Haphazard leap second file handling needs re-working
Closed this issue · 0 comments
The leap second file is checked and possibly downloaded by both the Indexer and Ingester classes upon initialization. Not only is this unnecessarily often (the leap seconds file changes rarely), it also sets up a race condition where parallel workers can be writing the file at the same time.
Instead, the file should be checked at the beginning of each "run", either at the user-invocation of a retrieve
or the retrieve initiated by rover in daemon mode.

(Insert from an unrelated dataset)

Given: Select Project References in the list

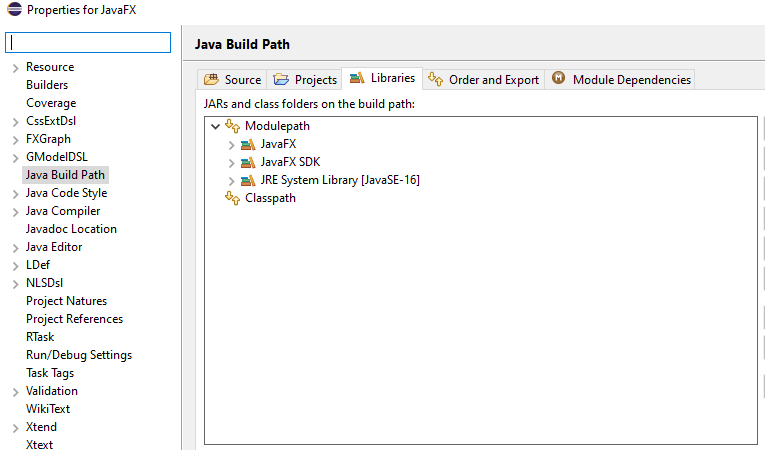Looking at the screenshot, I should pos(74,319).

Furthermore, on an initial run with the default the option leap-file=leap-seconds.list
is handled differently by the two classes. The Indexer checks-and-downloads a leap-seconds.list
file relative to the user's CWD, but the Ingester (correctly) checks-and-downloads a file at a location relative to the configuration file. If the user always runs rover from the base directory of a repository, they'll not notice this. But if one runs rover from another location and uses the -f [config]

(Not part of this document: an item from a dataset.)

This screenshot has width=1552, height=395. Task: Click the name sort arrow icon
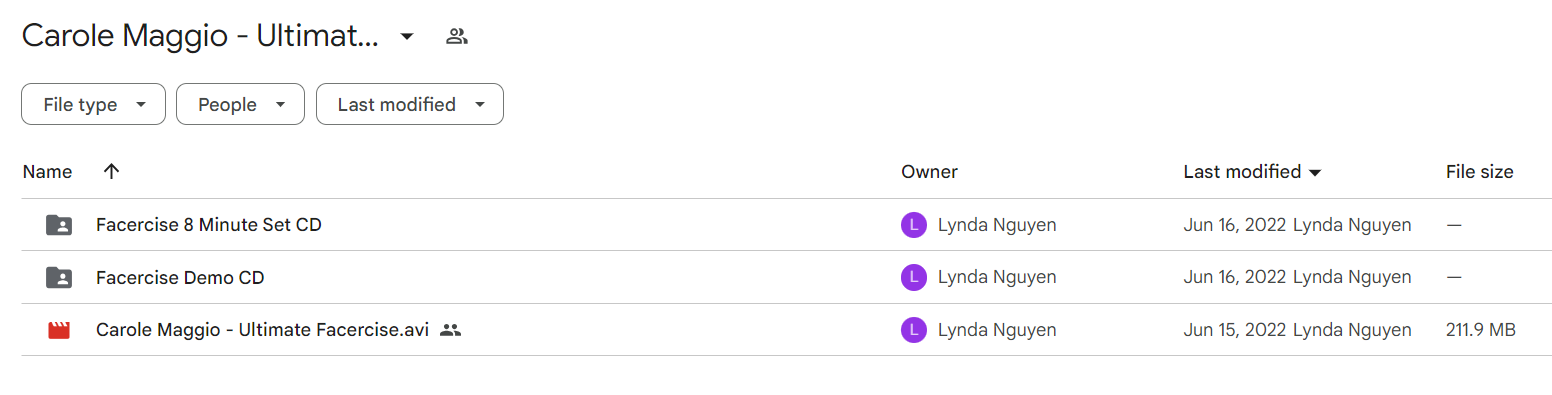click(111, 171)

option, these end up being two different files.
To illustrate:
rover init datarepo
rover -f datarepo/rover.config retrieve TA_MSTX__LHZ 2010-1-1 2010-1-2
ls -l leap-seconds.list datarepo/leap-seconds.list
-rw-r--r-- 1 XXX YYY 10663 Nov 29 17:09 datarepo/leap-seconds.list
-rw-r--r-- 1 XXX YYY 10663 Nov 29 17:09 leap-seconds.list
Now we have two leap second files.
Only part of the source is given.